Emmanuel Klinger

Blog

2016-11-13

Distributed task queues for machine learning in Python – Celery, RabbitMQ, Redis

Lately I've been evaluating a couple of different distributed tasks queues for Python. The purpose of this was to find a way to distribute some model simulations among 200 to 1000 machines to speed up parameter estimation.

The first candidate which comes to mind in the Python ecosystem is Celery. Celery is a widely used distributed task queue and supports a number of broker backends, including, but not limited to, RabbitMQ and Redis.
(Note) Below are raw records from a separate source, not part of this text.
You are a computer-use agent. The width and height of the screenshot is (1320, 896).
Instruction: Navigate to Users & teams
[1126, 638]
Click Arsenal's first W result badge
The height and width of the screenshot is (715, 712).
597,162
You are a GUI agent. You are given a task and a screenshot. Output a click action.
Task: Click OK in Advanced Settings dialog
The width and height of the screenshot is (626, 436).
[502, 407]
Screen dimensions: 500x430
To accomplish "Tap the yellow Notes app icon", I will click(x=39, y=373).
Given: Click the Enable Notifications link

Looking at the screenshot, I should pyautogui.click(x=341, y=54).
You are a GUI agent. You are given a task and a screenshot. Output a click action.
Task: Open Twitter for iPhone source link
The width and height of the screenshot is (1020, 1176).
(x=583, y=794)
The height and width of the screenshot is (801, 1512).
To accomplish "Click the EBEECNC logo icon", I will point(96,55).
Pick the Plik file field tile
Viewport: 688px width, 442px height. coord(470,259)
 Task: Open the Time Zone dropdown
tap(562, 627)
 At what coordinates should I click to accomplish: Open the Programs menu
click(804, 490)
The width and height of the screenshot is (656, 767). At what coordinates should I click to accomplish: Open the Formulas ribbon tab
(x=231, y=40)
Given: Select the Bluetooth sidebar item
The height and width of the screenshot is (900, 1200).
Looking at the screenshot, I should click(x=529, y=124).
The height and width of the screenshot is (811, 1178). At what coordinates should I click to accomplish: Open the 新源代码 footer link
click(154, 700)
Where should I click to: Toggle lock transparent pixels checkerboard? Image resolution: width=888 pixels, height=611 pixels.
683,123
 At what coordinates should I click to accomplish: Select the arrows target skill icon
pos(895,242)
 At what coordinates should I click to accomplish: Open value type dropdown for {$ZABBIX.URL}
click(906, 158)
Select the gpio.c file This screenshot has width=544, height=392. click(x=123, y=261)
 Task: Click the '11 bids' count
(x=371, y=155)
Therefore, I also wanted to compare Celery to raw Redis and RabbitMQ task queue implementations.

The benchmark task

This benchmark was really about messaging performance. During a real run, most of the time would be spend simulating the model. But I wanted to know how much overhead the message queue produces. So I came up with this rather simple micro benchmark:

The master node emits 100000 tasks. Each tasks is just a tuple of two integer number.
The workers' job is to add these two numbers together and return the sum as result to the master
I had 400 cores available. This should be enough to evaluate the networking overhead. In a real application I was planning to use something between 200 and 1000 worker machines.
The broker run on another machine. The broker mediates between the master and the worker pool.
I repeated the benchmark for every experiment 3 times. However, as I discovered, the variance was negligible, so I won't report it in the following

Benchmark results

RabbitMQ

Lets start with RabbitMQ. I spawned 400 workers, each using a single core, and submitted the tasks on the master. The tasks were submitted in only 9 seconds. The overall round trip took then 93 seconds. So in a minute and a half all the tasks were completed and the results returned to the master.

Redis

Now the same thing for Redis. Submission was a little slower, it took 19 seconds. But the whole round trip was completed in 73 seconds. So Redis has a slight edge here.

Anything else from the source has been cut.